- **Task to complete**
Retype the data exactly, leaving nothing out.

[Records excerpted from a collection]
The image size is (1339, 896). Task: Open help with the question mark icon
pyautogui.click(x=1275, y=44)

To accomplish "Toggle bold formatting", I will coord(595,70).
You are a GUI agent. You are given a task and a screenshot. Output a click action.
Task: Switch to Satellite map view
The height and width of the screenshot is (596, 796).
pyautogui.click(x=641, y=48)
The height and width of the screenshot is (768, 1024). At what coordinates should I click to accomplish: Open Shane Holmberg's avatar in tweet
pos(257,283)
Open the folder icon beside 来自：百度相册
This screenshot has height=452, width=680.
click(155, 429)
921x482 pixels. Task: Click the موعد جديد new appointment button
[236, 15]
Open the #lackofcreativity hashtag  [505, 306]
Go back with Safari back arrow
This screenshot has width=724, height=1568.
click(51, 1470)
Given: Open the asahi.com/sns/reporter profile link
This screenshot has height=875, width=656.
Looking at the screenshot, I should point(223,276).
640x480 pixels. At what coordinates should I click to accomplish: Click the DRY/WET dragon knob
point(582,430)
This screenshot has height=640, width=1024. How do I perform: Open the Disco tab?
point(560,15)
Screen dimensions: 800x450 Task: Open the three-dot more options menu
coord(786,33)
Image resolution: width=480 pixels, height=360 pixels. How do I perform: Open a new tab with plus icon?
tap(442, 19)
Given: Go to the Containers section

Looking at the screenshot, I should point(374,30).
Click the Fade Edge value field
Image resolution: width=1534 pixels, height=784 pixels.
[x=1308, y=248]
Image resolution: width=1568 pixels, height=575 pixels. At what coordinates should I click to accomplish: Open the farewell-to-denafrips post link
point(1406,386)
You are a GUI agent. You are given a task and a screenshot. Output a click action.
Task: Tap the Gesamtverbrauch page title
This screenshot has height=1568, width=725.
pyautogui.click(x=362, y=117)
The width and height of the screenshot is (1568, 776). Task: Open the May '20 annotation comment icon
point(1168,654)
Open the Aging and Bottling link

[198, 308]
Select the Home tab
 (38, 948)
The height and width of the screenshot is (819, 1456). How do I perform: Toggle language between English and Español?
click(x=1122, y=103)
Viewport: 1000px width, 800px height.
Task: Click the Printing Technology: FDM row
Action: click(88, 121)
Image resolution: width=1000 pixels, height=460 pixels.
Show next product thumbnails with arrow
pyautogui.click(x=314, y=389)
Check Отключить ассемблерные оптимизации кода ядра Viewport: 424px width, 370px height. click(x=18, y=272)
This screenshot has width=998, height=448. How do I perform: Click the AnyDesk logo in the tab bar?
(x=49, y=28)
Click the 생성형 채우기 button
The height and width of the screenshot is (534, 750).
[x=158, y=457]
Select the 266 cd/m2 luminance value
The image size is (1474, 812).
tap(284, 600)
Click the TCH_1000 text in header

- **Response for this exercise**
The image size is (1339, 896). Task: Open help with the question mark icon
pyautogui.click(x=1275, y=44)

To accomplish "Toggle bold formatting", I will coord(595,70).
You are a GUI agent. You are given a task and a screenshot. Output a click action.
Task: Switch to Satellite map view
The height and width of the screenshot is (596, 796).
pyautogui.click(x=641, y=48)
The height and width of the screenshot is (768, 1024). At what coordinates should I click to accomplish: Open Shane Holmberg's avatar in tweet
pos(257,283)
Open the folder icon beside 来自：百度相册
This screenshot has height=452, width=680.
click(155, 429)
921x482 pixels. Task: Click the موعد جديد new appointment button
[236, 15]
Open the #lackofcreativity hashtag  [505, 306]
Go back with Safari back arrow
This screenshot has width=724, height=1568.
click(51, 1470)
Given: Open the asahi.com/sns/reporter profile link
This screenshot has height=875, width=656.
Looking at the screenshot, I should point(223,276).
640x480 pixels. At what coordinates should I click to accomplish: Click the DRY/WET dragon knob
point(582,430)
This screenshot has height=640, width=1024. How do I perform: Open the Disco tab?
point(560,15)
Screen dimensions: 800x450 Task: Open the three-dot more options menu
coord(786,33)
Image resolution: width=480 pixels, height=360 pixels. How do I perform: Open a new tab with plus icon?
tap(442, 19)
Given: Go to the Containers section

Looking at the screenshot, I should point(374,30).
Click the Fade Edge value field
Image resolution: width=1534 pixels, height=784 pixels.
[x=1308, y=248]
Image resolution: width=1568 pixels, height=575 pixels. At what coordinates should I click to accomplish: Open the farewell-to-denafrips post link
point(1406,386)
You are a GUI agent. You are given a task and a screenshot. Output a click action.
Task: Tap the Gesamtverbrauch page title
This screenshot has height=1568, width=725.
pyautogui.click(x=362, y=117)
The width and height of the screenshot is (1568, 776). Task: Open the May '20 annotation comment icon
point(1168,654)
Open the Aging and Bottling link

[198, 308]
Select the Home tab
 (38, 948)
The height and width of the screenshot is (819, 1456). How do I perform: Toggle language between English and Español?
click(x=1122, y=103)
Viewport: 1000px width, 800px height.
Task: Click the Printing Technology: FDM row
Action: click(88, 121)
Image resolution: width=1000 pixels, height=460 pixels.
Show next product thumbnails with arrow
pyautogui.click(x=314, y=389)
Check Отключить ассемблерные оптимизации кода ядра Viewport: 424px width, 370px height. click(x=18, y=272)
This screenshot has width=998, height=448. How do I perform: Click the AnyDesk logo in the tab bar?
(x=49, y=28)
Click the 생성형 채우기 button
The height and width of the screenshot is (534, 750).
[x=158, y=457]
Select the 266 cd/m2 luminance value
The image size is (1474, 812).
tap(284, 600)
Click the TCH_1000 text in header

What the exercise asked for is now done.